ABOUT THIS EXERCISE: With the first line below as the start and the line containing "Focus the theme" as the end, copy every line between them exactly, ends included.

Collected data
▼
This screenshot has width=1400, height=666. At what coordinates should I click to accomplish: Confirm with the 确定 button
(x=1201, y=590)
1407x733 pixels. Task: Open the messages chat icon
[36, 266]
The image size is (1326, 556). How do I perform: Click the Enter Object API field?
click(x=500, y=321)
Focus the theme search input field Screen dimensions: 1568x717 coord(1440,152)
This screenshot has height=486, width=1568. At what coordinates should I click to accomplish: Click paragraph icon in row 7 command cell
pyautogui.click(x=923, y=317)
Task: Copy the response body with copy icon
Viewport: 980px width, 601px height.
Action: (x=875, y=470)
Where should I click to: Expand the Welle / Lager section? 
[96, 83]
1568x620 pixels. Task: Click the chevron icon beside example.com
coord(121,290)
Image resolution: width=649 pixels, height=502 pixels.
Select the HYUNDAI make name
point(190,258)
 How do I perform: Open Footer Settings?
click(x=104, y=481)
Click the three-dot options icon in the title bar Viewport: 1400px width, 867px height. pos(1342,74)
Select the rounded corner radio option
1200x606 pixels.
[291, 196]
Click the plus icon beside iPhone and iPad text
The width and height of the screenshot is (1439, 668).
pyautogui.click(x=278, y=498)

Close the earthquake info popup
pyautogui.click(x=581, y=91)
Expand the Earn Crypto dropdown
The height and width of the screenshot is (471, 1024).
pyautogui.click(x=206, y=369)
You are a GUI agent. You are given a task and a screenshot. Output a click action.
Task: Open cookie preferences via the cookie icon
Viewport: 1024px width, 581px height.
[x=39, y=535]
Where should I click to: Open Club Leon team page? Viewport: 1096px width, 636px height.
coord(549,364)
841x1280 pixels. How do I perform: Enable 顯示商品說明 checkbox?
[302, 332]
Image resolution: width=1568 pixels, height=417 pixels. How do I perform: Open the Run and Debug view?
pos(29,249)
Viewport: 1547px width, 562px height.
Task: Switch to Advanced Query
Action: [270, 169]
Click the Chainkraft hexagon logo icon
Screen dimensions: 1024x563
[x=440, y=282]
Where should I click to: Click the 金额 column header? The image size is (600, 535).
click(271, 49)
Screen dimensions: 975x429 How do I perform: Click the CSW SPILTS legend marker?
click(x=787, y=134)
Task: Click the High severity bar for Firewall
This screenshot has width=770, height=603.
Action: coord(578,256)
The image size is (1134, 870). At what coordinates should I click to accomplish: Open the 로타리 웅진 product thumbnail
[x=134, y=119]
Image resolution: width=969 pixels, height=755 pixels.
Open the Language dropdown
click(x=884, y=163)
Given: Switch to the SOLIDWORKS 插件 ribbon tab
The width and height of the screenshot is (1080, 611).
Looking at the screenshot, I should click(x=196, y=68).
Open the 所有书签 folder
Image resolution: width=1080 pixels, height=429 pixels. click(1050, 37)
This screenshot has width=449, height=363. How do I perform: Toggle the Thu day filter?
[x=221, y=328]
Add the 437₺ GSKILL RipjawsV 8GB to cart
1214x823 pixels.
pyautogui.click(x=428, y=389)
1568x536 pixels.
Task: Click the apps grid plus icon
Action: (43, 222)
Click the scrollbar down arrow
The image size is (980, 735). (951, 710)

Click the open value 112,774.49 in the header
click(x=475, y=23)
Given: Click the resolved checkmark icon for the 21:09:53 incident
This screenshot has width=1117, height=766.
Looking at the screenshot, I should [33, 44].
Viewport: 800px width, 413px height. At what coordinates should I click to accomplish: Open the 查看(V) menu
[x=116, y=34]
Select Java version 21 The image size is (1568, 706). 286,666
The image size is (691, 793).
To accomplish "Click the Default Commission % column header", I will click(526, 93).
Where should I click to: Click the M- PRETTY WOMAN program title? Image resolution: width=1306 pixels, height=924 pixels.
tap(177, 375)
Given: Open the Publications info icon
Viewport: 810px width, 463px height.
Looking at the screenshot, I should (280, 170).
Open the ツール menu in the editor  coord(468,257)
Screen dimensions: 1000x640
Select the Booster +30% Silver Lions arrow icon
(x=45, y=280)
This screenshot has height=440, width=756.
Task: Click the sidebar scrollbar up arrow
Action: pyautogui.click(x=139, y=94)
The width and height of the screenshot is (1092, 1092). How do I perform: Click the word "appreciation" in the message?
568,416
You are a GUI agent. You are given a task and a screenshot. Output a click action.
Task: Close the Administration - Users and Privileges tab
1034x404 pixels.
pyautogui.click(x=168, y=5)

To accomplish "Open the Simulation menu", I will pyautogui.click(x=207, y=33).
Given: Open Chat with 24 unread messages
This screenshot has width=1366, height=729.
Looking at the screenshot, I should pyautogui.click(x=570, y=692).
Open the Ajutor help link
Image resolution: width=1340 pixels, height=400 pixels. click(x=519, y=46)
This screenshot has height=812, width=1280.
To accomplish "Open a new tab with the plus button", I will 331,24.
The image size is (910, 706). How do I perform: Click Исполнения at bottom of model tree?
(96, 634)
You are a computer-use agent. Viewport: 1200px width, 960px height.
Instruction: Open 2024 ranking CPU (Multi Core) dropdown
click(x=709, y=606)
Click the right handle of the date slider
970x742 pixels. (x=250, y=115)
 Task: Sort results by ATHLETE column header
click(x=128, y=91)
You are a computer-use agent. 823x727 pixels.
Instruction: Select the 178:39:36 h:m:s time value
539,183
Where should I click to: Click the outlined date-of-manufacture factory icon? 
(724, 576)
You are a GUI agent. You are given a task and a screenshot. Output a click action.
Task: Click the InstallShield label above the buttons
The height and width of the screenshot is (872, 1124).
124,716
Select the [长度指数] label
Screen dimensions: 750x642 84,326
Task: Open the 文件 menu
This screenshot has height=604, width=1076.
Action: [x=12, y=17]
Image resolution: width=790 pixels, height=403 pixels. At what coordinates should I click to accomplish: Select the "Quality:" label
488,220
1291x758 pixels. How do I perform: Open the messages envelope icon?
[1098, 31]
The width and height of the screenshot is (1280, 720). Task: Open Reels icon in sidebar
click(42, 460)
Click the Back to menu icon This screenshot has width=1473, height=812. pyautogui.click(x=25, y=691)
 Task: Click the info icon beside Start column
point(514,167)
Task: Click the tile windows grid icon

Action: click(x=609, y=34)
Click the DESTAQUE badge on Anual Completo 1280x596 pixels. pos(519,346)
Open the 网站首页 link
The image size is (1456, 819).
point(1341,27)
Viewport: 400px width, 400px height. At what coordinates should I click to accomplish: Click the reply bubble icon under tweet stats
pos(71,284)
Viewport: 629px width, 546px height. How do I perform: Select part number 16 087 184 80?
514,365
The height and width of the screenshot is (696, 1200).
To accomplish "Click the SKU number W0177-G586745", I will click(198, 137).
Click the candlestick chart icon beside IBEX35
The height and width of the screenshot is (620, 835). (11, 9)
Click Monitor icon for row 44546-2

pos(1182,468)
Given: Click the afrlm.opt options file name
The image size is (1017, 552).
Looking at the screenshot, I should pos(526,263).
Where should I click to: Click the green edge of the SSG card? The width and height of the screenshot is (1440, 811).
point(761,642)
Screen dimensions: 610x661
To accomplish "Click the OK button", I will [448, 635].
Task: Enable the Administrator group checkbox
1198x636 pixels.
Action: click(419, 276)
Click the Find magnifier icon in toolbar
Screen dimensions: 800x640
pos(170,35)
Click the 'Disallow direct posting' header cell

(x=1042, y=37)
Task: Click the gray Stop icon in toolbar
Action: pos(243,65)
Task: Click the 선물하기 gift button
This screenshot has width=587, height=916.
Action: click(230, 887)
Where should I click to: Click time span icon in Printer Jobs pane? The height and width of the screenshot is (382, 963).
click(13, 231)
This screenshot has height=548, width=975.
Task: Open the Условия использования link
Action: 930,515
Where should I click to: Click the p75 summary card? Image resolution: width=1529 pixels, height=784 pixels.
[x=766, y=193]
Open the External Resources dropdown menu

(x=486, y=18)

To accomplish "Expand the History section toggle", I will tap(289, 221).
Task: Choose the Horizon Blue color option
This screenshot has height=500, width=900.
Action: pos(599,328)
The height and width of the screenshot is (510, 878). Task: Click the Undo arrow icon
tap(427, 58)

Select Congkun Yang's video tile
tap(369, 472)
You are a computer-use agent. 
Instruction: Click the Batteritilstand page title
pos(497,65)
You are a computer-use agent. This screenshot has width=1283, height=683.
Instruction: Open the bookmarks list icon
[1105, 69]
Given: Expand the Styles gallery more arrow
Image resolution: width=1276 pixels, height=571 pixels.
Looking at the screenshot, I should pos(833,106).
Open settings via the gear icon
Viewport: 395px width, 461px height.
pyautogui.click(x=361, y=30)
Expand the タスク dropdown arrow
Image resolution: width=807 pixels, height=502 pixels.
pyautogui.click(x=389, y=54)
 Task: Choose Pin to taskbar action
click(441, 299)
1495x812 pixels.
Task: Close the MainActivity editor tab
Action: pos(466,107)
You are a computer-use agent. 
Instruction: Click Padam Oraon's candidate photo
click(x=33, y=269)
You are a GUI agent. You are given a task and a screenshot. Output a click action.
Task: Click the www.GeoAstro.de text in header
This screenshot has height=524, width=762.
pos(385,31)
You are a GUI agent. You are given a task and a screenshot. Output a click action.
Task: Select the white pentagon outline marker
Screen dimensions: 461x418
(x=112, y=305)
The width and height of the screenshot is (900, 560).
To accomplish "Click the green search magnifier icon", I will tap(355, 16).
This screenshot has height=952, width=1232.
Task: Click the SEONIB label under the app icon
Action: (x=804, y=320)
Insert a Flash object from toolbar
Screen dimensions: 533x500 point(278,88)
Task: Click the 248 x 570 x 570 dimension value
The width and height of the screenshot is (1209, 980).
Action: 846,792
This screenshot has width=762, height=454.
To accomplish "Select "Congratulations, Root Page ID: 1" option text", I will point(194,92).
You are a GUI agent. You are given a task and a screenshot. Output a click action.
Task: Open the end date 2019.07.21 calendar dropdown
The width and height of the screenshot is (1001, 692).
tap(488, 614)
▲
OUTPUT FOR THIS TASK:
This screenshot has width=1400, height=666. At what coordinates should I click to accomplish: Confirm with the 确定 button
(x=1201, y=590)
1407x733 pixels. Task: Open the messages chat icon
[36, 266]
The image size is (1326, 556). How do I perform: Click the Enter Object API field?
click(x=500, y=321)
Focus the theme search input field Screen dimensions: 1568x717 coord(1440,152)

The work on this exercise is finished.